Although the exact formulas used by each recruiting site are proprietary, there are a few things to keep in mind...
* There are a limited number of five stars and four stars to be doled out. Most services — perhaps all — assign five-star rankings to only 32 players (corresponding with the number of players selected in the first round of the NFL draft), so it’s not like the sites can give away 50 five-star rankings in one year and 53 in the next.
* Generally, there’s a difference between a “high” star ranking and a “low” one in the calculation of overall rankings. For example, the 33rd-best player in the nation will get a four-star rating, even though he’s just one slot behind the 32nd five-star. He’ll score more “points” in the overall recruiting ranking than the 175th-best four-star player. The same applies for three stars, where there can be a large variation between a “high three-star” and a “low three-star.”

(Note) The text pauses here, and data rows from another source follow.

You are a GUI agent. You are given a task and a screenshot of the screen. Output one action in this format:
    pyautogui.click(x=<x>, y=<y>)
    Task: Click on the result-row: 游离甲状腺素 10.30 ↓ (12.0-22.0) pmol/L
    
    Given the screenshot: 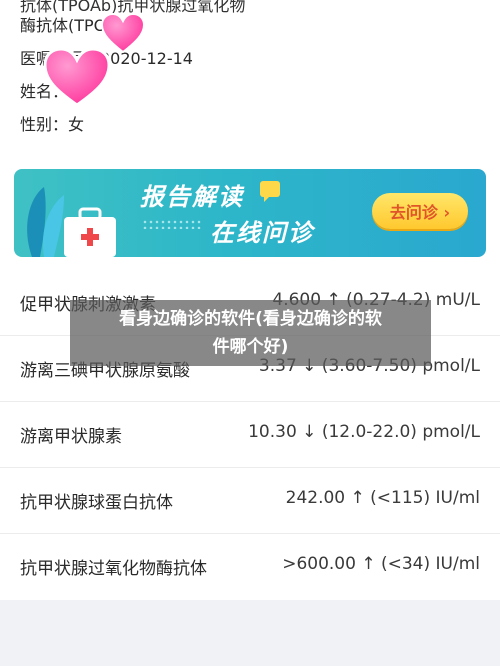 What is the action you would take?
    pyautogui.click(x=250, y=435)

* The recruiting sites have the toughest time when they are forced to balance quality and quantity. How do you compare an class of 21 prospects with a class of 32?
I believe Rivals does it by counting only the first 20 players. 247Sports weighs players differently in order to avoid favoring teams who load up on prospects. Here’s the explanation:
Each recruit is weighted in the rankings according to a Gaussian distribution formula (a bell curve), where a team’s best recruit is worth the most points. You can think of a team’s point score as being the sum of ratings of all the team’s commits where the best recruit is worth 100% of his rating value, the second best recruit is worth nearly 100% of his rating value, down to the last recruit who is worth a small fraction of his rating value. This formula ensures that all commits contribute at least some value to the team’s score without heavily rewarding teams that have several more commitments than others.
For example, LSU’s average signee has an rating of 91.03 (essentially, this is based on 100 being the No. 1 player in the country), while Ole Miss has an average of 89.04. Both classes signed 27 players. Yet Ole Miss is ranked third in the SEC with 766.25 points and LSU fourth with 762.49. Why? Essentially, the best players in the Ole Miss class are better than the best players in LSU’s class, but LSU’s class is more consistent top to bottom, particularly in the bottom of the class that isn’t weighted as highly..
So let’s take a look at the 247Sports composite rankings. In the spreadsheet below, the teams are sorted by overall points. If you sort by average points per player, Tennessee jumps over Arkansas and Mississippi State.
We might more accurately break the rankings into five clusters.
2. Florida, Ole Miss, LSU
3. Texas A&M, Auburn, Georgia
—- SEC average ——
4. South Carolina, Arkansas, Mississippi State, Tennessee, Vanderbilt
5. Kentucky, Missouri
In this context, only one team is radically different from recent league norms in recruiting — and that’s Ole Miss, which put together a phenomenal class in coach Hugh Freeze’s first full-year recruiting effort.
Since Alabama is the No. 1 team in the league — and the consensus No. 1 team in the nation — let’s look at the rankings as a percentage of Alabama’s points (both individually and as a team).
You can get a sense of the five clusters on the two graphs.
(Very) long story short: Tennessee’s class wasn’t where it needs to be in order to compete against the upper-echelon of the league. But the Vols aren’t alone in that regard.
The goal for Butch Jones and his staff in the next recruiting cycle? Become the Ole Miss of 2014.